Kai

Claire. Claire. Claire. Cuh-laire. Her name, it takes a trip down your tongue, rolling off as it transitions from one elegant syllable to the next.

A fittingly beautiful name for an even more beautiful woman. My light, my life – if she ever left I'd up and leave and follow her to the ends of the earth.


I love her.

It may sound silly, because I know. I know, I know, I know she's never felt the same way for a solitary moment. But when she smiles at me after I buy her yet another cocktail, and she drifts deeper into a state of intoxication… It's more than enough. She's more than enough.

It's ironic, isn't it? Me, Kai, the 'womanizer' who travelled the world, collecting girls' hearts and throwing them away just as quickly – that I could fall so hard for this farmer girl who I could never have.

But she's different. Oh Goddess, I would call her perfect, but even that word isn't an accurate enough description of what she means to me.


Sure, she's gorgeous. She's got those ethereal long blonde locks that go on for days, she's got killer blue eyes, the works. She's kind, hardworking, caring, every quality you could ever want in a woman.

But it's not just that.

She… She makes my heart feel like it's finally found a resting place.

That's the reason I decided to settle down in Mineral Town for good. All my life, I'd wandered different countries, believing I was a great traveller who was just trying to find a home in this world. It's funny though. I'd never known that home could be a person, not a place.

When I see her at the bar, slightly sliding off her stool as she, Gray and Cliff all take another shot, I feel like there's nothing more for me out there in the world. I feel like leaving her here would be leaving a part of me here – her heart is my home.
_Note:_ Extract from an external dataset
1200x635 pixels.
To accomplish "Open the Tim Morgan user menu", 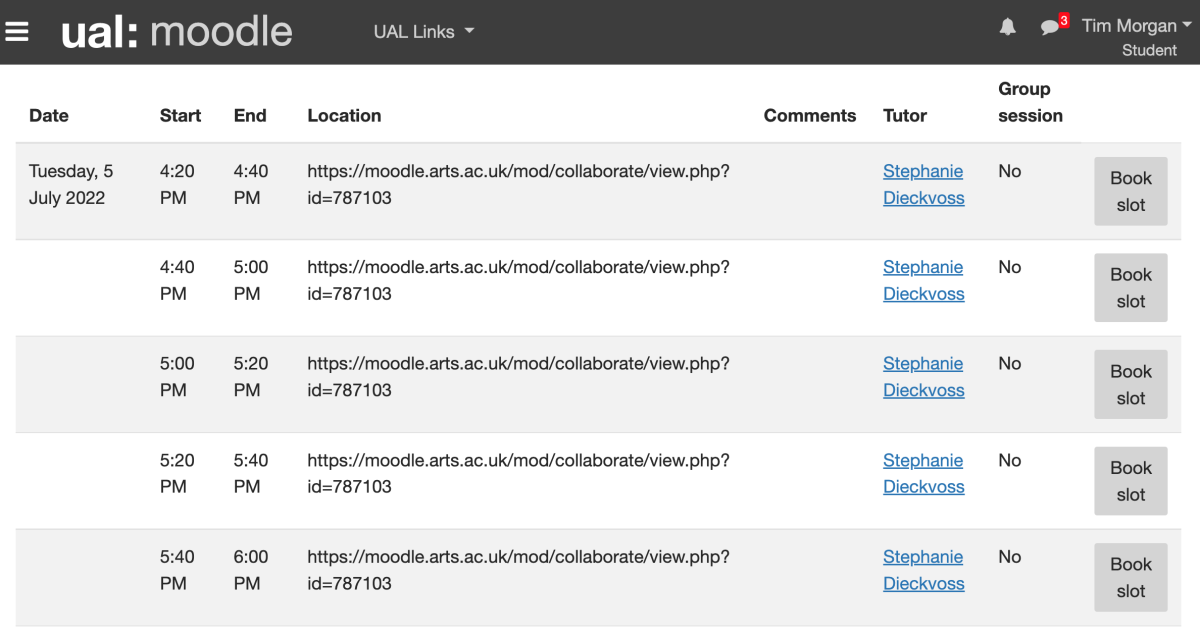I will click(x=1136, y=26).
Yeah, it hurts. Oh Goddess, does it hurt.

When I see her drunkenly lean on Gray's shoulder and hang her delicate arm around Cliff's, I feel this indescribable drop in my stomach. I want to get up and swing a right hook into both their faces, and shout at them that this drunk angel was mine, not theirs.

Hell, I don't even know if Claire feels anything for either one of them – although it's clear to see that they're both crazy about her too.

Whatever. It doesn't matter anyway.

No one will ever be able to love her the way I do. My love for her is like the ocean – go deeper and deeper, and all you would find is more ocean. Never ending ocean. Never ending love.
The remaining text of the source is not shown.